С. Л.: Я вижу для себя это так: как только появляется единая площадка, мы начинаем лоббировать закон о запрете размещения в пределах городской черты Калининграда опасных и грязных предприятий. Поскольку это закон регионального уровня, то всё это реально, ресурс у нас есть.
— На вывозе отходов работают малые предприятия. Сегодня они могут быть зарегистрированы на ул. Красной, потом на Дзержинского, послезавтра — в Гвардейском районе…
С. Л.: Вопрос, конечно, в том, где реально происходит обезвреживание, то есть сжигание. Под конкретное место установки оборудования оформляется лицензия, и оформить ее непросто: необходимо соответствовать определенным критериям. Переехать легально и официально непросто, долго и дорого.
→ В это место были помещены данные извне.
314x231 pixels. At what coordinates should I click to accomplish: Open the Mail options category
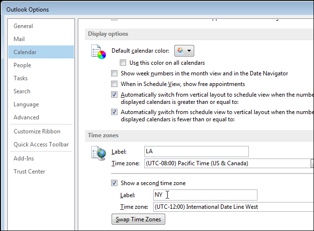(19, 39)
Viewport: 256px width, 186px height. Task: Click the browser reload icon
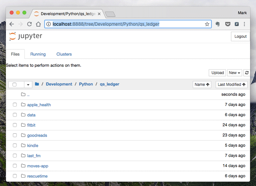tap(29, 24)
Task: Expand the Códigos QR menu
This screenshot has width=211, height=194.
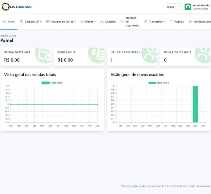Action: coord(33,22)
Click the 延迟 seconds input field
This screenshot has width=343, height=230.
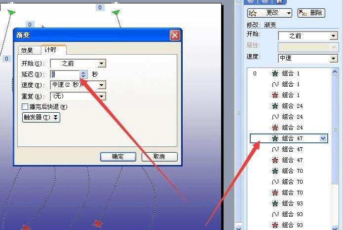(65, 74)
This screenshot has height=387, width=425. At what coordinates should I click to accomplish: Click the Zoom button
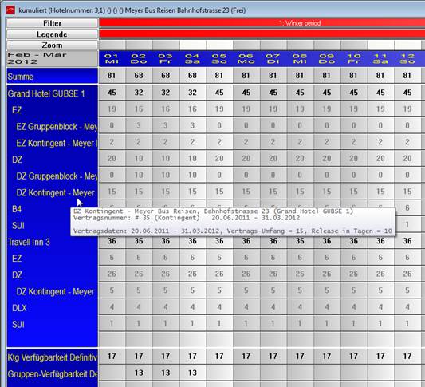(x=52, y=45)
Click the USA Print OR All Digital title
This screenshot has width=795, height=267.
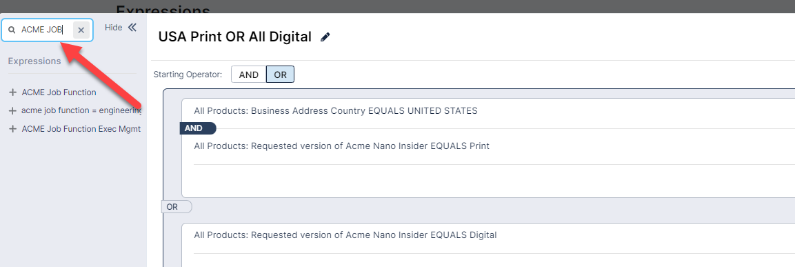coord(234,37)
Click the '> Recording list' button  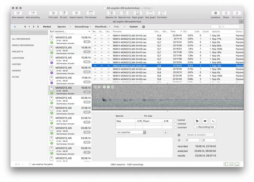[x=205, y=127]
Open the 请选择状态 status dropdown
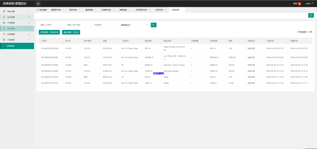This screenshot has height=149, width=317. [134, 25]
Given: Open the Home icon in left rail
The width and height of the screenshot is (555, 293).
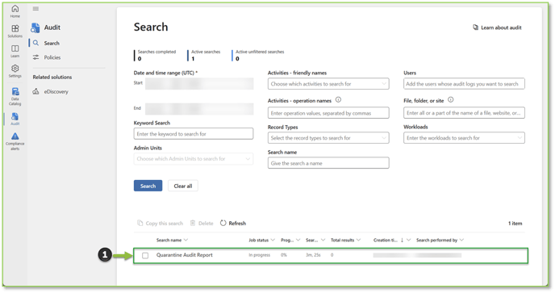Looking at the screenshot, I should 15,9.
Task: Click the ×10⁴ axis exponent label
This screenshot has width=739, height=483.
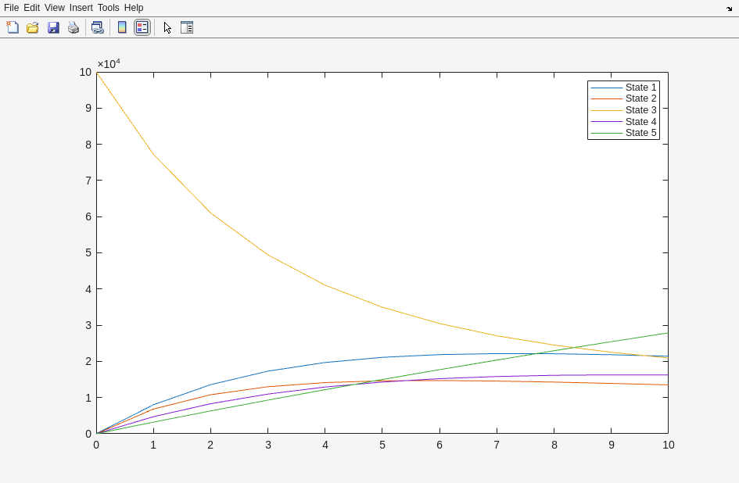Action: [x=109, y=63]
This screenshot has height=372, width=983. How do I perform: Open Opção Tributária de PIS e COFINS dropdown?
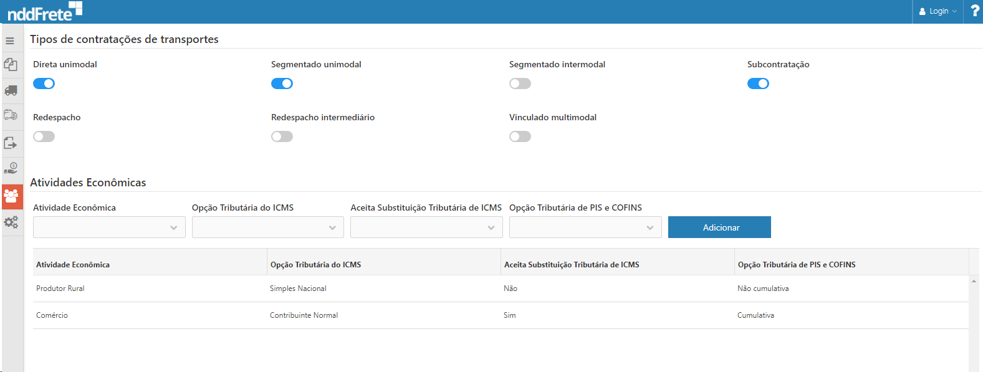[x=585, y=227]

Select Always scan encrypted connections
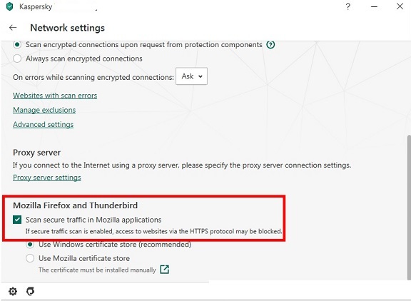point(17,58)
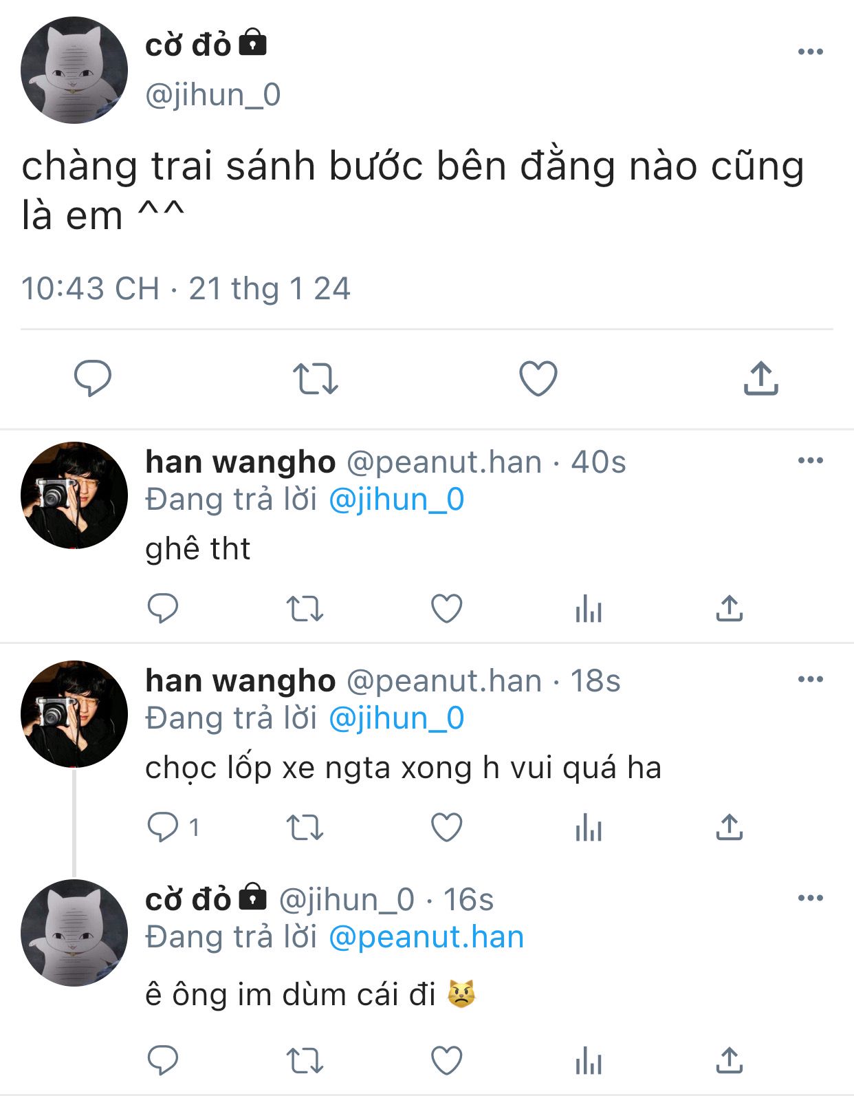Reply to the 'ghê tht' comment
Viewport: 854px width, 1096px height.
click(163, 608)
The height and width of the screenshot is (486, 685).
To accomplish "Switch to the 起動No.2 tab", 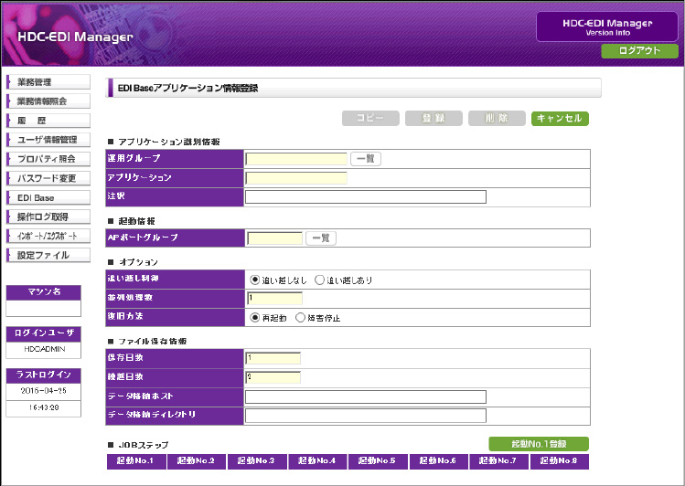I will [x=197, y=461].
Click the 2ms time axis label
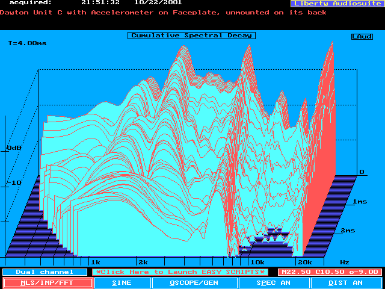This screenshot has height=289, width=385. tap(349, 231)
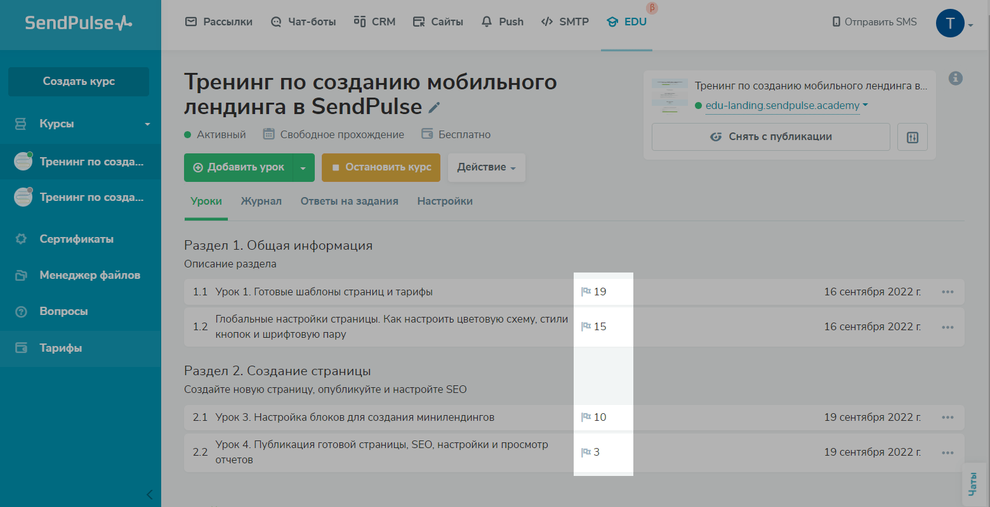Open three-dots menu for lesson 1.1
990x507 pixels.
[947, 292]
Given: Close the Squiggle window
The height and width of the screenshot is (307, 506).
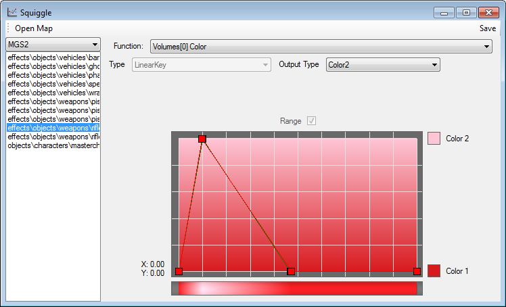Looking at the screenshot, I should click(488, 12).
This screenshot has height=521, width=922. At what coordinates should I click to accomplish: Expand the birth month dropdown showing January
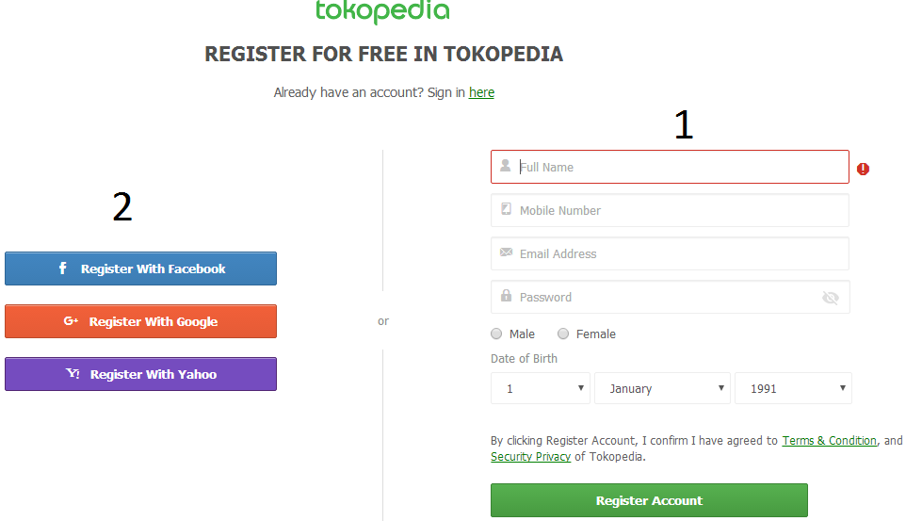tap(662, 388)
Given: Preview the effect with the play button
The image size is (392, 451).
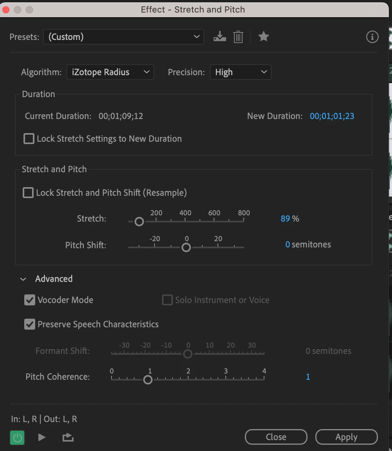Looking at the screenshot, I should 42,437.
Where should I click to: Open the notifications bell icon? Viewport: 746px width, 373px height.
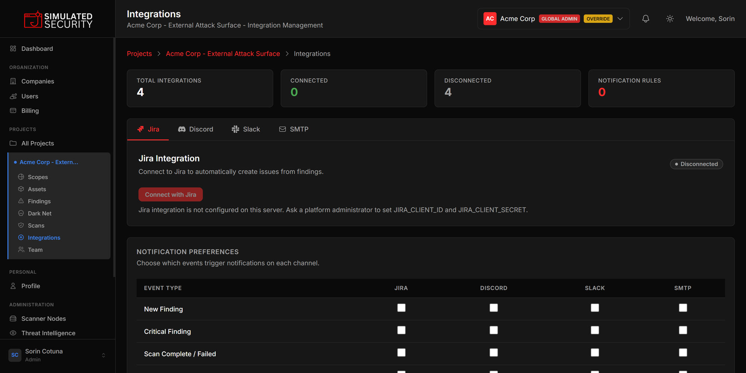646,19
Но мы сталкиваемся с тем, что сложившаяся система обращения с медотходами покрывает пиратские схемы и поддерживают профанацию, закрывая на всё глаза. Складывается ситуация, когда кажется что «печки» по сжиганию разных отходов вообще стоят в микроавтобусах, и в них кидается всё, что удается «взять» на госзакупках: и отработанные картриджи для принтеров, и картон, и перевязочный материал из медицинских организаций и бытовая техника. Мы понимаем, что в таких случаях это не специалисты по работе с отходами, а специалисты по умению договариваться перед конкурсами с руководителями предприятий или с профильными специалистами предприятий, и с большим умением снижать цены на конкурсах. Всё равно они же не думают о реальной работе, а только о том, чтобы довезти ночью отход до ближайших контейнеров.
М. Б.: Причем самый большой вред даже не в сиюминутном ущербе окружающей среде, а в том, что нелегалы сужают рынок для порядочных компаний. В итоге Калининградская область прежде всего начинает ассоциироваться не с адекватным обезвреживанием, а с печками-буржуйками.
Знаете, как отличить легальную «сжигалку» от нелегальной? Нужно попросить показать лицензию и оборудование в наличии, а потом спросить о том, при какой температуре производится сжигание. Медицинские отходы содержат пластик, и температура сжигания должна быть не менее 1200 градусов с обязательным дожигом отводящих газов. Любая температура ниже — это не обезвреживание медицинских отходов, а генерация вредных выбросов, загрязнение опасными соединениями, диоксинами и фуранами.
— Как за это наказывают?
С. Л.: На вредных выбросах попадался как раз господин Крылов. А вот за то, что компания берет на себя обязательства по обезвреживанию, которые не сможет физически исполнить, никого из нас еще за руку не ловили в области. Это же еще надо доказать, что есть связь между медотходами и картриджами в контейнере с бытовым мусором и тем, что должен был обезвредить подрядчик. Есть какие-то статьи в КоАПП, но это несерьезно.
Поэтому пока сигнал не пойдет от полигона, от Единой системы обращения с отходами, ничего не изменится. Все всё понимают, но будут молчать: и медики, и исполнительная власть.